─── Extracted records ───

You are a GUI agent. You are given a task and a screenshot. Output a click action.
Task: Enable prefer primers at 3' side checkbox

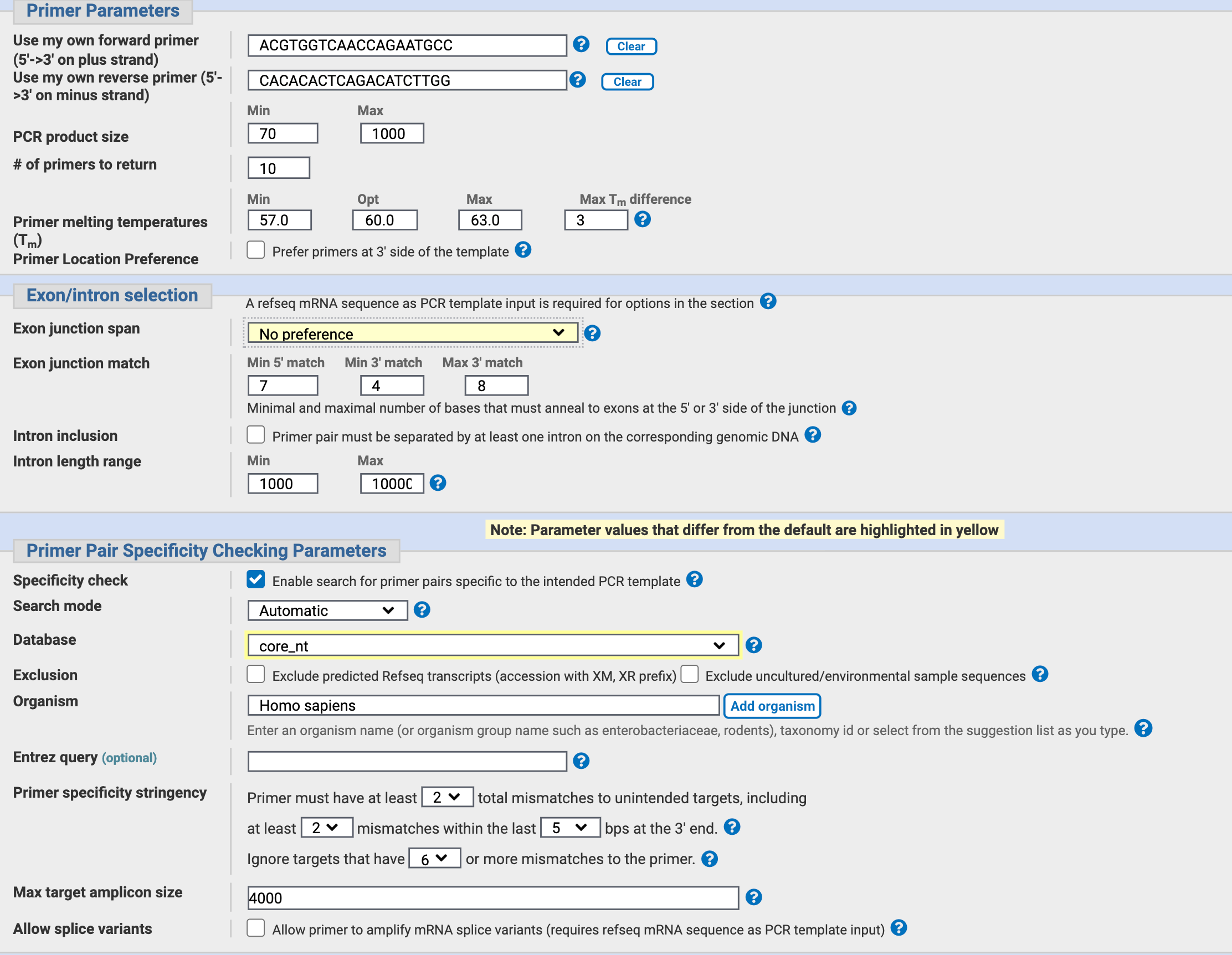255,250
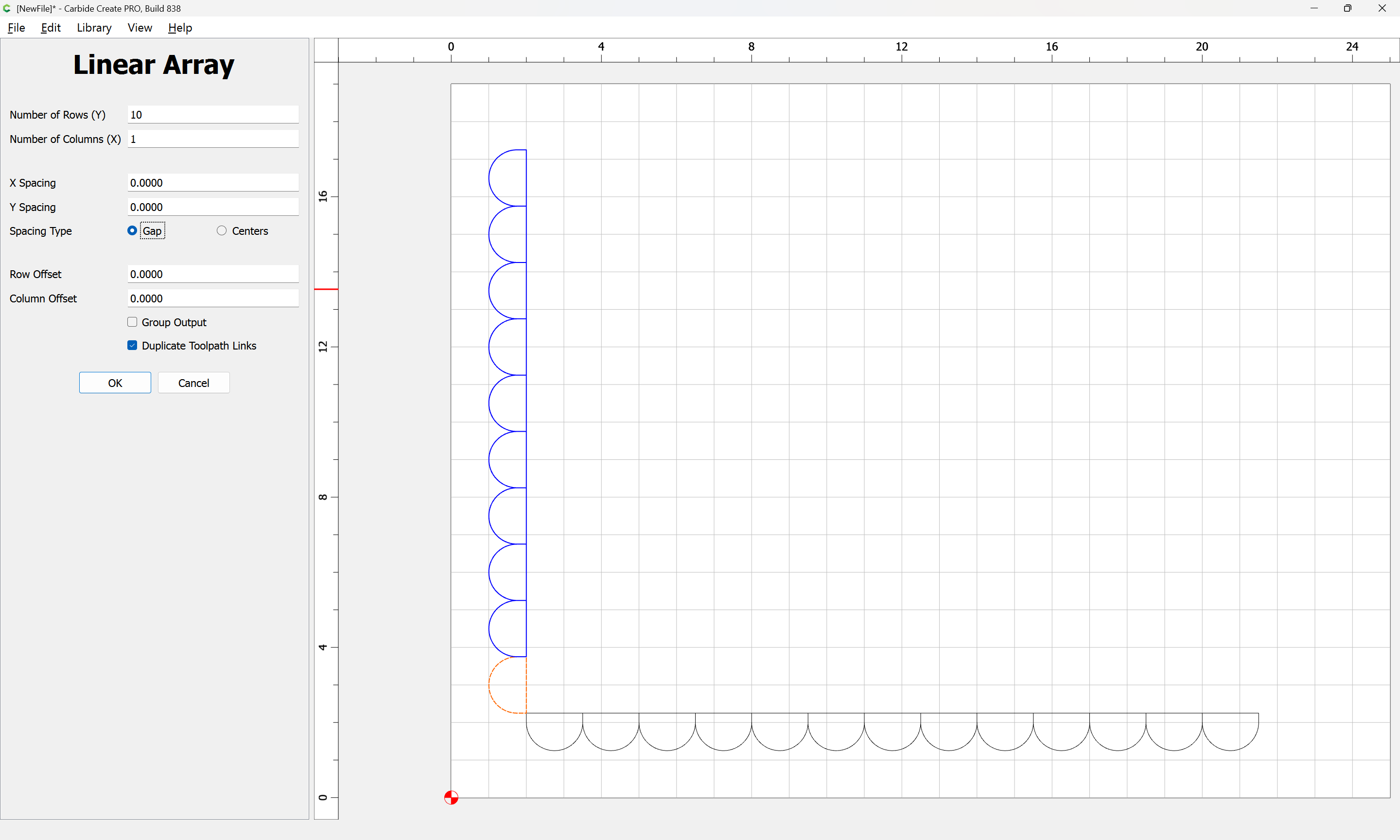Viewport: 1400px width, 840px height.
Task: Cancel the Linear Array dialog
Action: [193, 383]
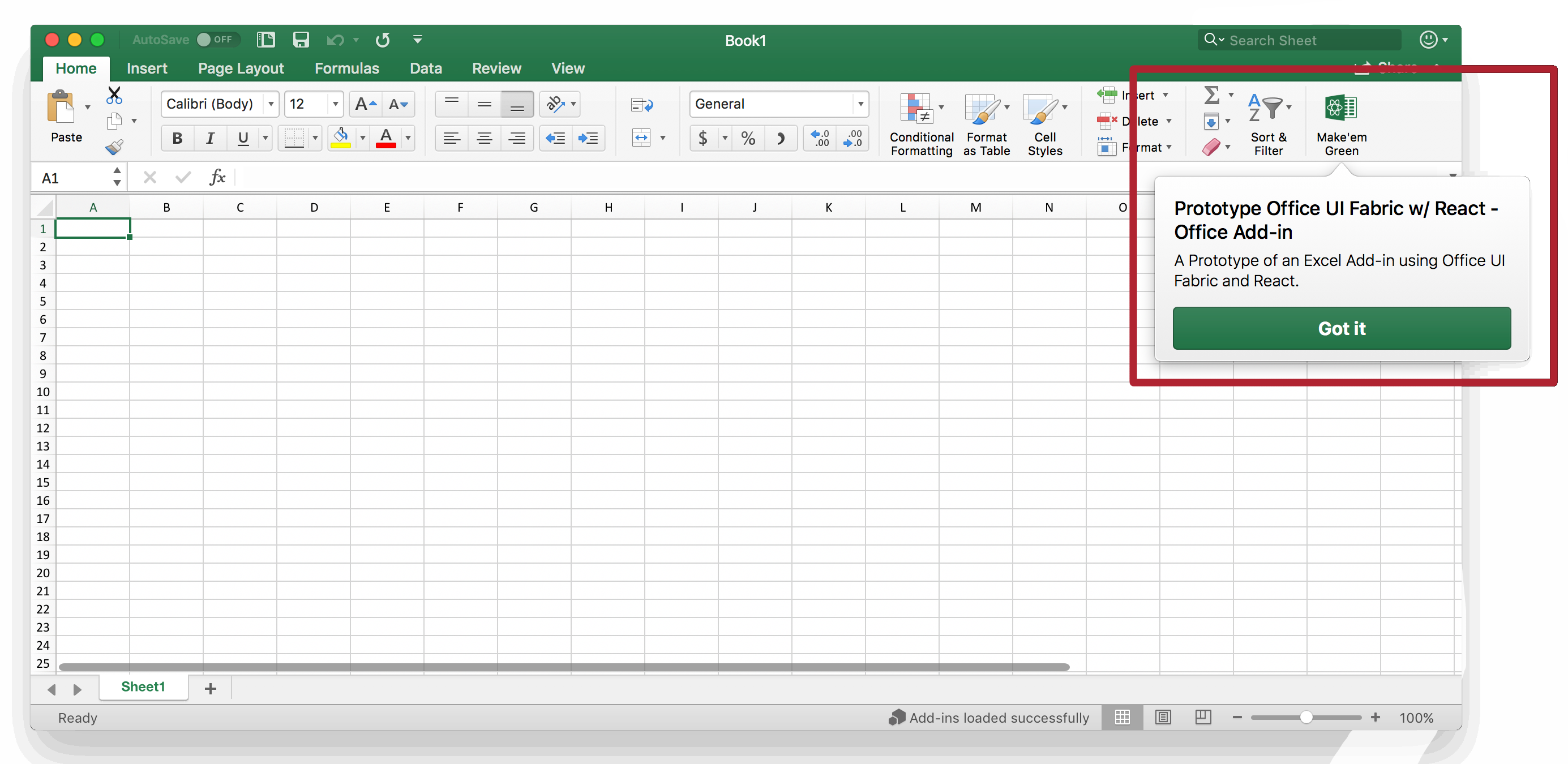Viewport: 1568px width, 764px height.
Task: Click the Got it button
Action: click(x=1341, y=328)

───

(Assignment): The copy should match the records above exactly, except that pictures are dropped.

(Answer area):
You are a GUI agent. You are given a task and a screenshot. Output a click action.
Task: Enable prefer primers at 3' side checkbox

255,250
Viewport: 1400px width, 840px height.
Task: Cancel the Linear Array dialog
Action: [193, 383]
Viewport: 1568px width, 764px height.
Task: Click the Got it button
Action: click(x=1341, y=328)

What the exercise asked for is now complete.